The HEXACO model in recruitment

When it comes to hiring people, personality is as important as skills — if not more important. A person’s character can convey a lot to an HR professional about their work ethic, and how they interact with others. To that end, the HEXACO model is a valuable assessment tool, for a recruiter to conclude whether a candidate is a good fit for a company or not.

Practically speaking, there are several inventory versions for the HEXACO model. However, to conduct a reliable evaluation of a candidate’s character, one requires a minimum of 60 questions. Many times, recruiters use the 100-question version, because it offers a more thorough evaluation.

The H-factor in the workplace 

There are several applications of the H-factor in the workplace, and recruiters know that when they size up one’s character using the HEXACO model. As most businesses operate on a social layout, a high H-factor score points out to people who tend to operate well within teams. 

And how do we know this? At any rate, these people are unpretentious and like to keep things simple; that is to say that they are original, honest, and uncomplicated, and this may be very liberating for the people who cooperate with them. That especially applies if they score high on the Sincere and Modesty facets. 

Likewise, these people are just and impartial, so other people feel fairly treated. Of course, that goes more for the Fairness high scorers. Moreover, moral and trustworthy as they are, they are less subject to corruption and fraud; this better fits those who score high on the Greed Avoidance facet.

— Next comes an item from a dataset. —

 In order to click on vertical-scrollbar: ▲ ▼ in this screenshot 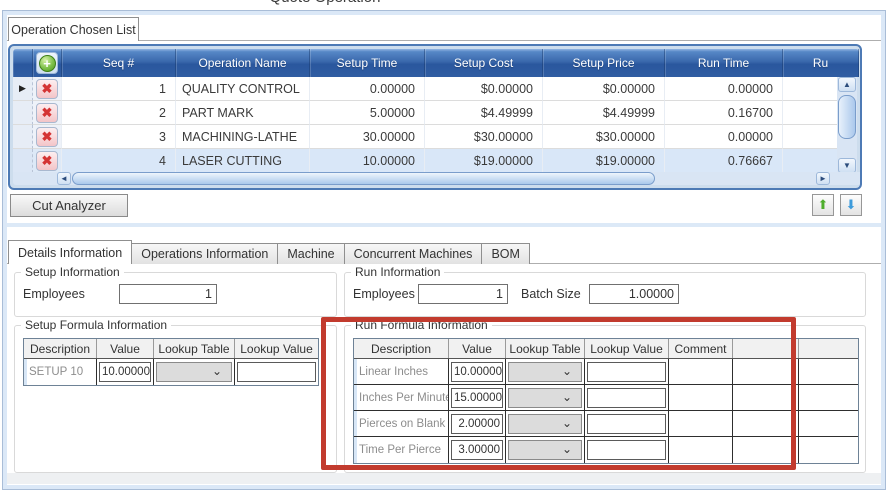, I will do `click(847, 125)`.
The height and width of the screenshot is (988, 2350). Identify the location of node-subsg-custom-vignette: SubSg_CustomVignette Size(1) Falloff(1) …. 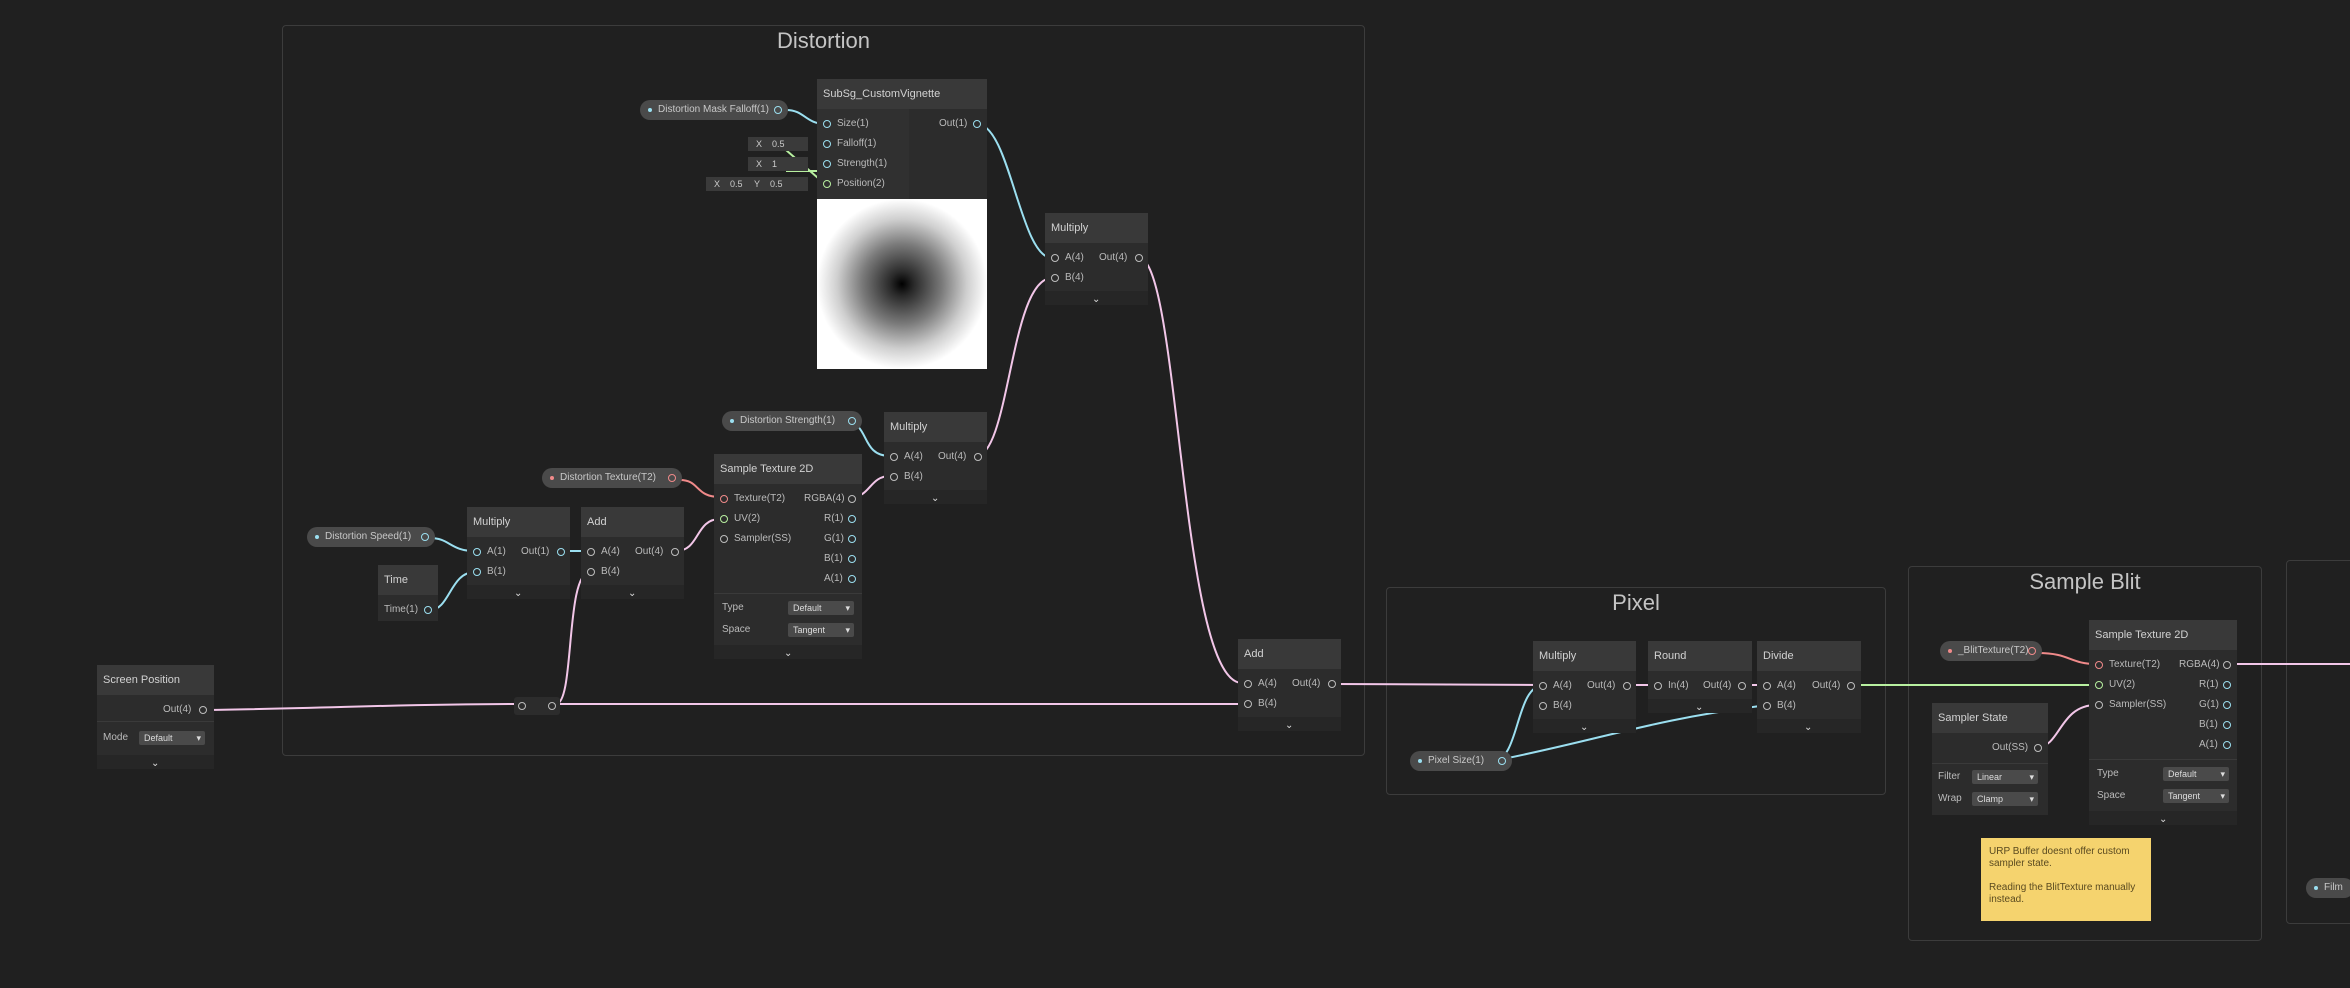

Naturally, not all jobs require someone with a high rate on the H-factor, but there are many that having a high score on that trait is imperative to perform well; for example, a police/military officer post, a teacher position, or jobs that have to do with finances and assets in general.


Since its early development in the early ’00s, the HEXACO personality inventory has been used to probe into different aspects of the human personality; therefore, allowing for not only behavioral evaluation, but also prediction. Even more so in the field of psychometrics, which studies how certain personality traits best fit certain jobs.

The HEXACO model surely offers another view of the personality that may prove to be substantial for specific job positions. In that light, as a tool, it can make all the difference — for both people and companies — in the hands of psychologists and HR professionals.